Work instructions :: Leave the images aside and copy out the whole listing, exact to the word.
--*--
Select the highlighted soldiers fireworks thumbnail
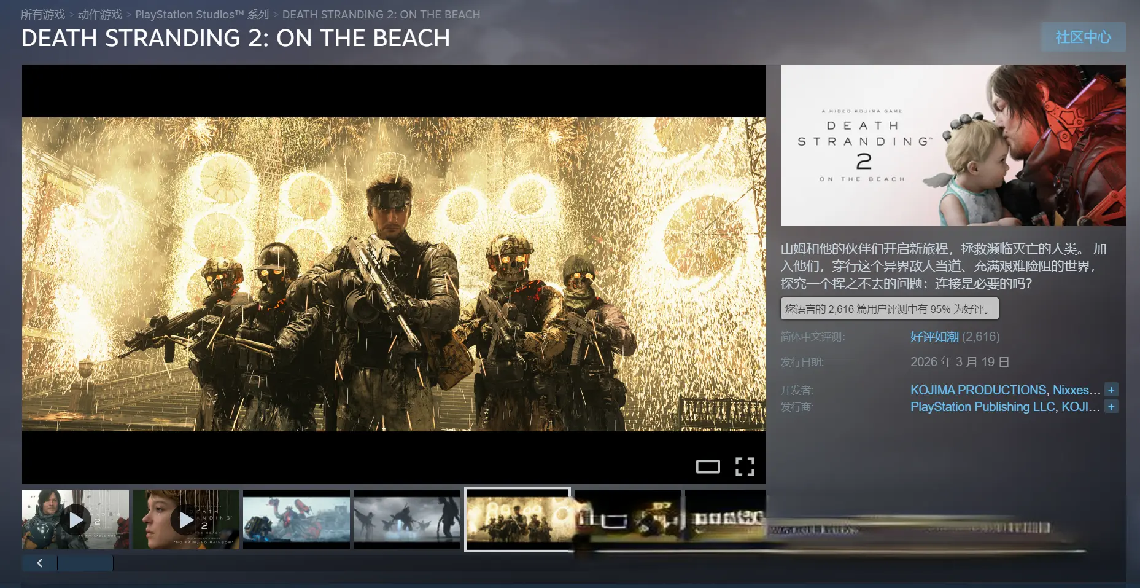1140x588 pixels. [x=518, y=520]
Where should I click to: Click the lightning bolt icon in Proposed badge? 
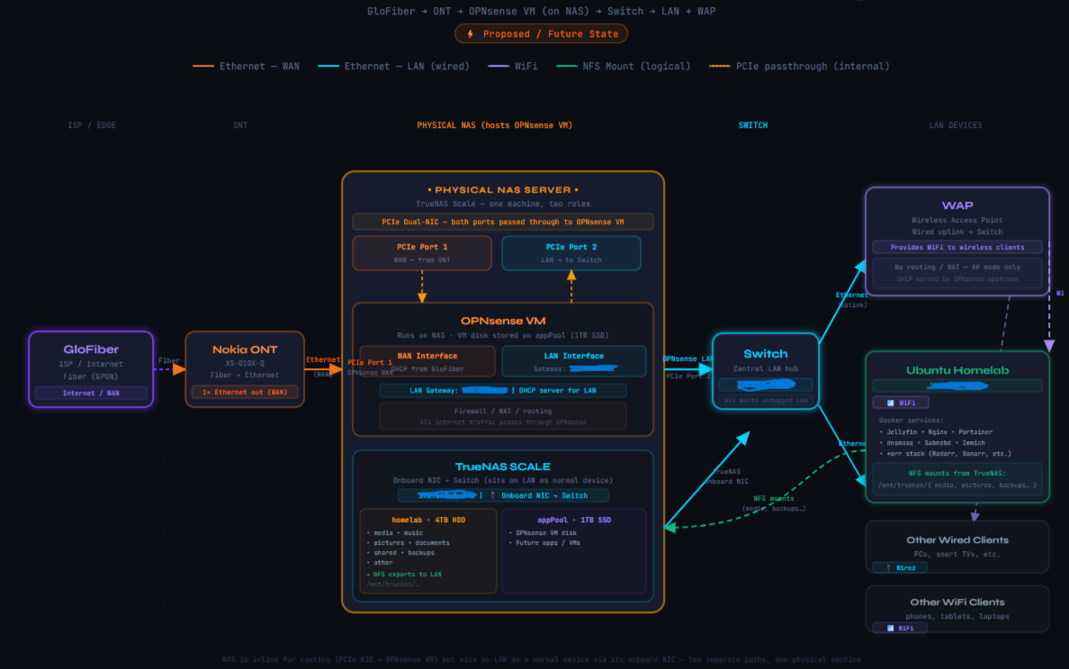[x=470, y=34]
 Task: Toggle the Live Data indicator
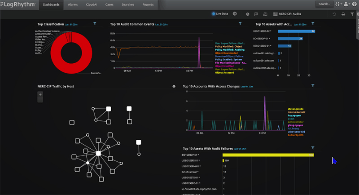220,14
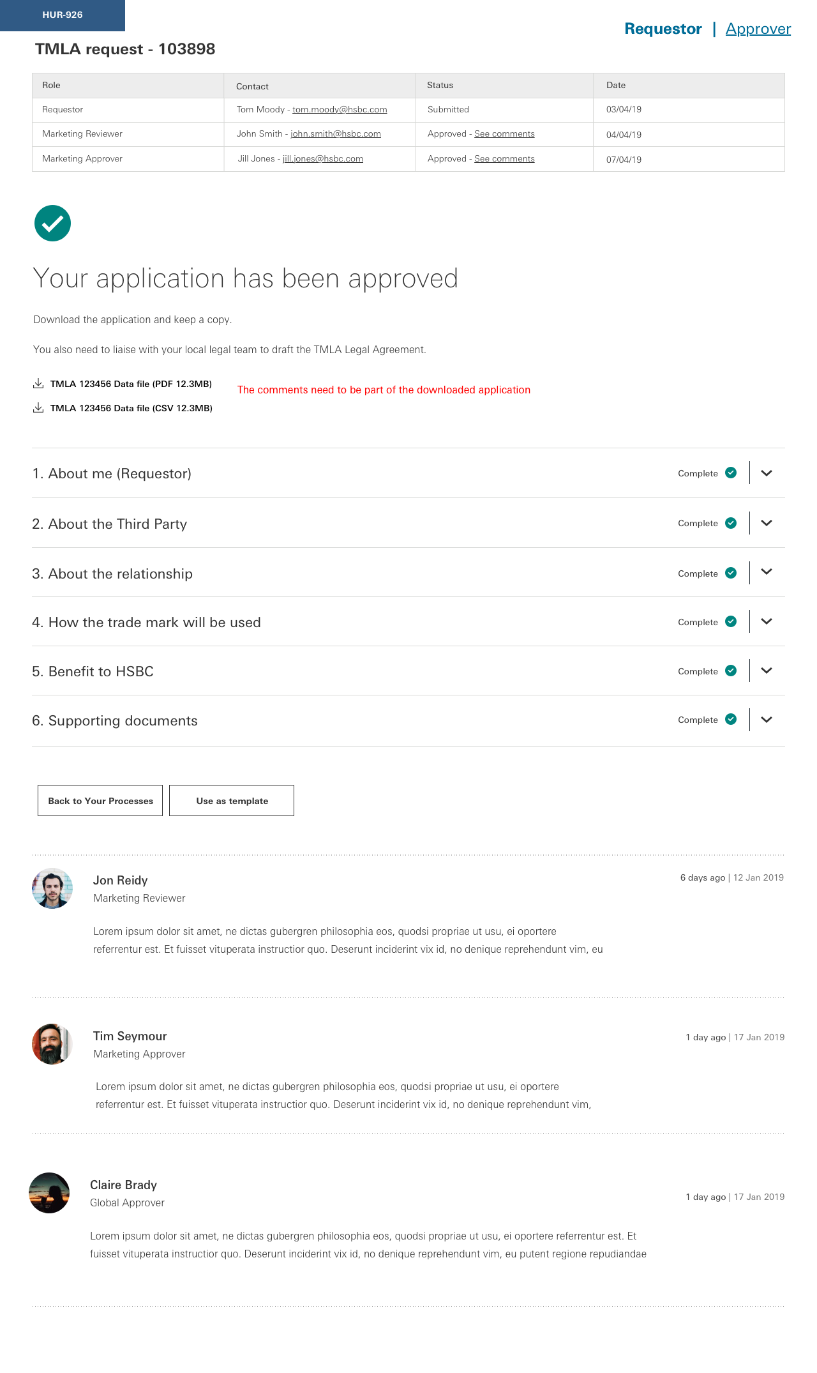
--*--
Your response ::
Select the highlighted soldiers fireworks thumbnail
1140x588 pixels. [x=518, y=520]
Where should I click to: Click the lightning bolt icon in Proposed badge? 
[x=470, y=34]
 Task: Toggle the Live Data indicator
220,14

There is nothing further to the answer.